Post-implementation review of IFRS 13

Date recorded:

Post-implementation Review of IFRS 13 Fair Value Measurement – Cover note - Agenda paper 7

The purpose of this session was to provide the Board with background information to the PIR of IFRS 13 (APs 7A and 7B), phase 1 outreach feedback (AP 7C), findings from a scoping review of academic research (AP 7D) as well as next steps in the PIR (AP 7E).

Feedback from the phase 1 outreach indicated that IFRS 13 was generally working well, but highlighted the following main issues:

  1. Ineffective disclosures: most disclosures entail a large number of items being presented in an aggregated manner which dilute the usefulness of the resulting information. Disclosures are also often boilerplate and lack entity-specific value;
  2. How to measure quoted investments in subsidiaries, joint ventures and associates at fair value, as in whether it should be simply P*Q without any adjustments (this is similar to the feedback received on the related ED issued in September 2014 – see AP 7A);
  3. When are markets considered ‘active’, how to establish whether unobservable inputs are ‘significant’, how to determine the fair value of a non-financial asset within a group of assets when the group contains an asset/(s) whose highest and best use is not its current use; and
  4. Difficulty in measuring fair value when markets are not active or non-existent, e.g. fair value measurements for biological assets and unquoted equity instruments.

Given that IFRS 13 and the FASB’s equivalent standard, Topic 820, are substantially converged upon issuance, the Staff noted that subsequent changes made to the standards by the respective Boards have not affected the level of convergence. The Staff noted further that the FASB concluded from the Financial Accounting Foundation’s PIR of Topic 820 (completed in March 2014) that Topic 820 is meeting its objectives and does not result in any unanticipated consequences. However, the extensive disclosures required by the Standard were a main concern of stakeholders.

The Staff did not note any material issues arising from a scoping review of academic literature.

Staff recommendation

The Staff recommended that the Board proceed with the PIR and issue a Request for Information on issues 1 to 3 above. Issue 4 was not recommended to be included as the Staff believed that it is outside the scope of the PIR.


The Board approved the Staff’s recommendations. On issue 4, the RFI will solicit comments on whether any educational guidance is necessary on how to determine the fair value of biological assets and unquoted equity instruments. The Board chose this alternative over ignoring the issue as they believed that this would help to elicit a more direct and focused response from the respondents, knowing full well that the respondents will comment on this issue anyway even if it was not included in the PIR.

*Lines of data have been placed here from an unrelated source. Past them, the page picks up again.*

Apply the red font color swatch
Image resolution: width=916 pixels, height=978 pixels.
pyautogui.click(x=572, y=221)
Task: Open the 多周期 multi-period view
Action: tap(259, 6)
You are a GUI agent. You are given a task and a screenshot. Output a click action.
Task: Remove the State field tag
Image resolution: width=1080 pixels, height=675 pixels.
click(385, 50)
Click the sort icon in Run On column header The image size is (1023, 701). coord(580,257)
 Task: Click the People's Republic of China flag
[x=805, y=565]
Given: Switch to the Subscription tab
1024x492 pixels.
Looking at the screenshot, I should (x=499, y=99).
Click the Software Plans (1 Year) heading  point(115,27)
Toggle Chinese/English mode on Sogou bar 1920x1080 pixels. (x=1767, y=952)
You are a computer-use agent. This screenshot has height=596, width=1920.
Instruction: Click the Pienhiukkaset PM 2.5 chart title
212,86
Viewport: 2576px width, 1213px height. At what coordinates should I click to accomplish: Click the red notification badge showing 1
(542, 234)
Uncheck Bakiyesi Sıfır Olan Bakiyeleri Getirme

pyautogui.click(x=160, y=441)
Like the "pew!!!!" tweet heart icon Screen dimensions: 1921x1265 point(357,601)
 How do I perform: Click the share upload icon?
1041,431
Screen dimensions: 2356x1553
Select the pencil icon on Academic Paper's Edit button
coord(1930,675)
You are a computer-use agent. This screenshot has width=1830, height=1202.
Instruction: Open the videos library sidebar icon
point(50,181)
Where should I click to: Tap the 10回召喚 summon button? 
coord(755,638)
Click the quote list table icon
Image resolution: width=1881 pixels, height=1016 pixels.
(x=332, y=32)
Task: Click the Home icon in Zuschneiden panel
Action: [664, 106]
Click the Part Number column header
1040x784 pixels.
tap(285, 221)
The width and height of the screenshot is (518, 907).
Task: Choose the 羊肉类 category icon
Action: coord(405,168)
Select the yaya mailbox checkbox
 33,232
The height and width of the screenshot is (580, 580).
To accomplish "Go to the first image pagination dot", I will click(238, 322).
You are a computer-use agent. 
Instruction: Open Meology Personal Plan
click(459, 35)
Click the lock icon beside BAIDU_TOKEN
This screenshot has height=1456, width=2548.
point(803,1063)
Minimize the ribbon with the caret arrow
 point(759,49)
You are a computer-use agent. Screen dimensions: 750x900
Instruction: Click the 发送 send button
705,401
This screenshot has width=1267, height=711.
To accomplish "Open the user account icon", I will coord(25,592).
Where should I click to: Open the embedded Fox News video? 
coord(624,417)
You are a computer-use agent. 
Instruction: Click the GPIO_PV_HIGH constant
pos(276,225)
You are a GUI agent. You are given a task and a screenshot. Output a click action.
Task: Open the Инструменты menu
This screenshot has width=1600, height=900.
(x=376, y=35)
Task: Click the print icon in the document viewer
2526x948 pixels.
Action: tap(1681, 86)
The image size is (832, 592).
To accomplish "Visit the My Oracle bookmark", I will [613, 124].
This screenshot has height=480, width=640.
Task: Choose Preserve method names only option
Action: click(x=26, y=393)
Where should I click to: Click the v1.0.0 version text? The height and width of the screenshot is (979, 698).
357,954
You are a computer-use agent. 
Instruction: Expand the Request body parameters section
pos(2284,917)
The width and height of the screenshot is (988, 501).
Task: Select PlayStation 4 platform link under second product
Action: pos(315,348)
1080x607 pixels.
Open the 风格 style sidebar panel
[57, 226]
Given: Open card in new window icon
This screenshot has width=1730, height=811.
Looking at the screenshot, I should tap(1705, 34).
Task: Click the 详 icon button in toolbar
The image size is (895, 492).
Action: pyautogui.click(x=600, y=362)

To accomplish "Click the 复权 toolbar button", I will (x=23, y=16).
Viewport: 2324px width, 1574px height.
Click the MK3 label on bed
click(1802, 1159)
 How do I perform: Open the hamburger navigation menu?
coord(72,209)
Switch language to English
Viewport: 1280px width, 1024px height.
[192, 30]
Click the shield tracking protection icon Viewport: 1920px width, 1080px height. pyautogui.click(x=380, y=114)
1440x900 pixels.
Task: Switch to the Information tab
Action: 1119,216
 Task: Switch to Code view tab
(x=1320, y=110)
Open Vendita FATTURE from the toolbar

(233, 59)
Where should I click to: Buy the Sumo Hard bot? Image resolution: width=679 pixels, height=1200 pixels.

The session was disjointed, with most of the time spent on Board members relaying what they had heard from their constituents. Those views were consistent with the issues noted in the Staff Paper. There were no focused discussions on any significant matter. The Staff were asked to understand why the unit of account/P*Q issue on quoted investments (issue 2 above) did not come up in the FAF’s PIR of Topic 820, and to build the RFI questions on the feedback received on the related ED issued in September 2014 so as to prevent a discussion of this issue from scratch.